There was a sporadic wit to the first Smurfs, and lead actor Neil Patrick Harris made an honest effort playing live- action foil to the animated Papa Smurf, Smurfette, Clumsy Smurf and friends.
For the sequel, Harris seems aggressively disinterested, as if each scene began after he got off the phone chewing out his agent.
Hank Azaria, who returns as the Smurf-hating wizard, is just as repulsive as in the first film.
There is nothing to root for in The Smurfs 2, other than a box-office disaster to prevent a sequel.
Five writers are credited for the screenplay, yet it is difficult to imagine any two of them ever met in the same room.

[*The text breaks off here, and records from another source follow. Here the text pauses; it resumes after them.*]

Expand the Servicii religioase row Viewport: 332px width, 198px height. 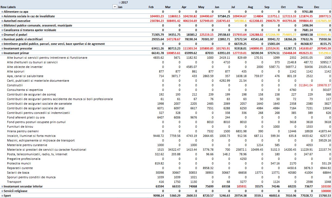click(2, 191)
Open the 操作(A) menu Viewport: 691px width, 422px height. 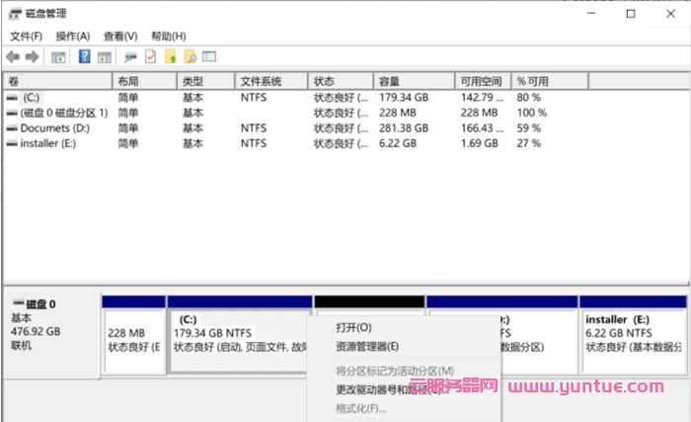72,36

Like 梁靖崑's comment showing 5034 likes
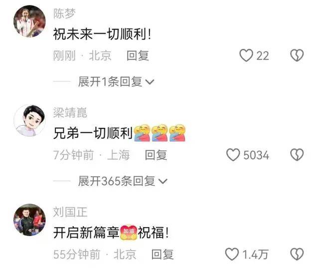tap(233, 155)

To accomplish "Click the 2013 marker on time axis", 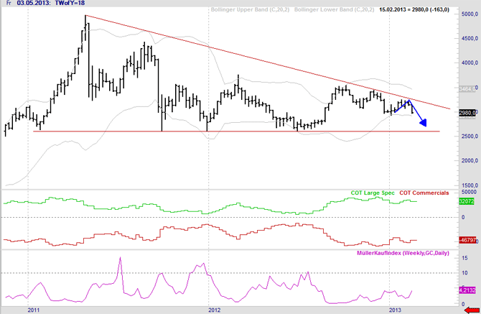I will (x=395, y=309).
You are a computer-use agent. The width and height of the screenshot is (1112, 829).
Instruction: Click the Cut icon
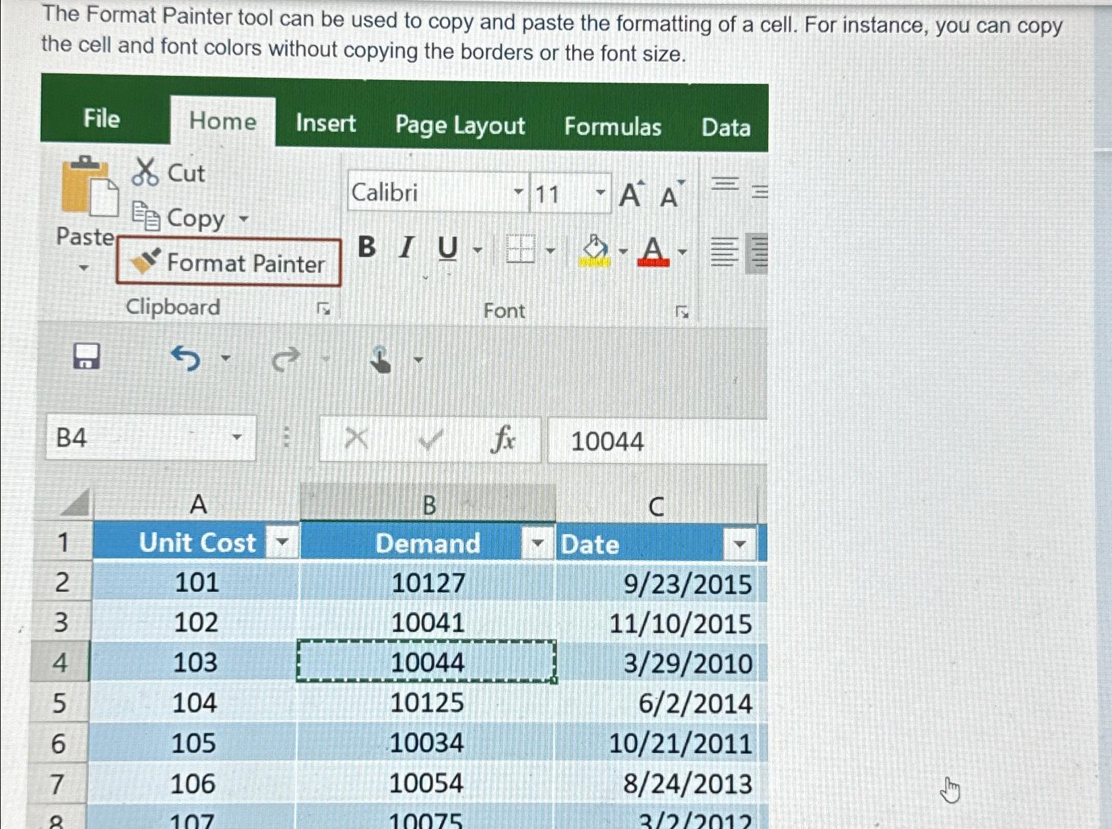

Smurfette is kidnapped by two horrible Smurfs called the Naughties; Gargamel plots to take over the world by sucking the life force from the Smurfs; Patrick (Harris) harshly rejects his clownish father-in-law; Gargamel captures the Smurf rescue team and puts the members in cages; Smurfette and the Naughties vandalize a candy store; pretty much everyone in the film brutalizes Azrael the cat.
Gone from the first film is the charm of Smurf Village. Gone are the pleasing tributes to Peyo, creator of “Les Schtroumpfs” in the 1950s.
There are scattered moments when a not-horrible movie peeks through, such as the quick introduction of Passive Aggressive Smurf, voiced by Jimmy Kimmel.
The Smurfs 2 is directed by Raja Gosnell, the guy who made two Scooby-Doo films, so Sony Pictures Animation knew what it was getting into.
Still, Scooby-Doo 2: Monsters Unleashed looks like Rear Window after a viewing of The Smurfs 2.